A Day of Signs and Wonders_ imagines a meeting between two Victorian daughters: Kitty, who grew up to be Kathleen O’Reilly, best remembered today for her home, the Point Ellice House historical site; and Emily, who grew up to be Emily Carr, one of Canada’s most identifiable painters. On the day of their fictional meeting in 1881, Kitty is a sad thirteen-year-old, devastated by the loss of her younger sister. Nine-year-old Emily runs into Kitty while Emily is making an early-morning escape from her crabby guardian. The juxtaposition of Emily’s energy against Kitty’s reserve produces a beautiful play of contrasts in a complex, richly woven text that will appeal to anyone who enjoys historical fiction.

From the first moment readers meet Emily, she is portrayed as earthy and unconventional. This passage, from the third page of the book, captures both the author’s style and one of the book’s key themes:

     A spider’s web stretched from the gatepost to a lavender bush. The droplets on its fragile strands made a perfect pattern of shimmering beads. The day was brand new, like a piece of clean paper waiting for someone to draw on. Despite the bright sun the air was chilly, but Emily didn’t care. She had escaped!

She began stamping along the road, her feet raising clouds of dust. She wasn’t wearing shoes, a hat, or her petticoat … she wasn’t even wearing undergarments! …

I’m free! gloated Emily. Free of stern Mrs. Crane, free of failing miserably to behave.

Emily despises the restrictive clothing she wears as a young girl, particularly her pinafore (which becomes an element of the plot). She also enjoys food and responds strongly to beauty and sensuousness.
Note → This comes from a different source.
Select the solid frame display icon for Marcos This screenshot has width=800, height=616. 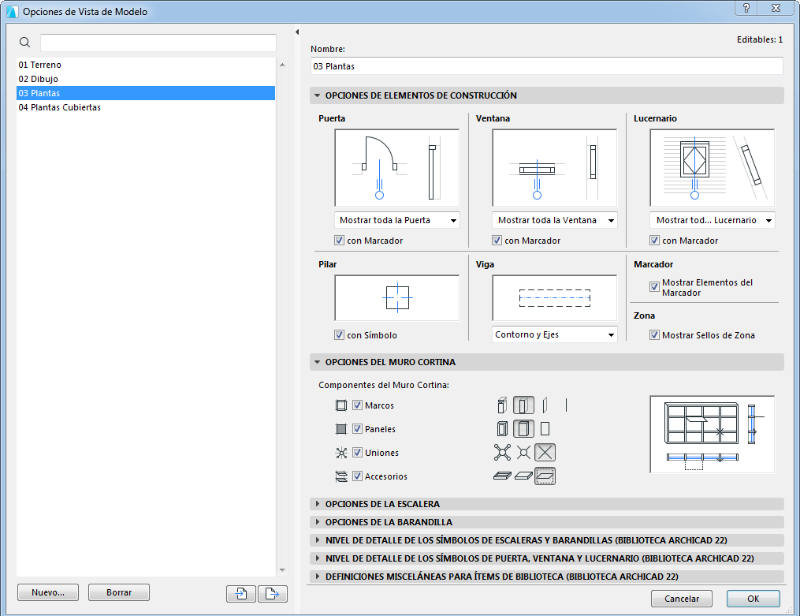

She feels her emotions unreservedly and speaks her mind freely — indeed much too freely for the uptight Mrs Crane, who is watching Emily and her sister Alice while their mother recovers from a serious illness.

Kitty, on the other hand, reads as dreamy and ethereal, but is desperately sad. Yet something about Emily’s wildness appeals to Kitty, and she invites Emily to spend the day with her. Kitty has largely internalized her lot as a Victorian female, but she’s struggling: with her sister’s loss, with her own imminent departure for boarding school, and especially with a future that will pull her away from the home she loves. As the girls play and get to know each other, they reveal more about themselves and their fears, creating a gently literary experience for young readers and offering moments for readerly reflection and insight.

A Day of Signs and Wonders is an accomplished book by a talented author. It should be a high-priority acquisition for school and public libraries, and will make an excellent addition to classroom libraries. It could easily be taught as a novel study, or used as an independent novel with a strong upper-elementary reader, particularly one who is ready to leap beyond the Little House series and into Anne of Green Gables or similar books. The novel will stand up well to re-reading, and its layers of imagery and patterning will reward the attentive reader.

It is also, incidentally, a physically lovely book; the cover is delicate, almost airy, and the French flaps evoke an older style of publishing, a book that is special, even precious (although some boys may not respond well to it). The map at the front of the book is a great artifact for readers who have visited present-day Victoria. They can try to map their own visit on Emily’s Victoria; key landmarks will help with orientation.

A Day of Signs and Wonders is one of my favourite middlegrade books of 2016. I strongly recommend it.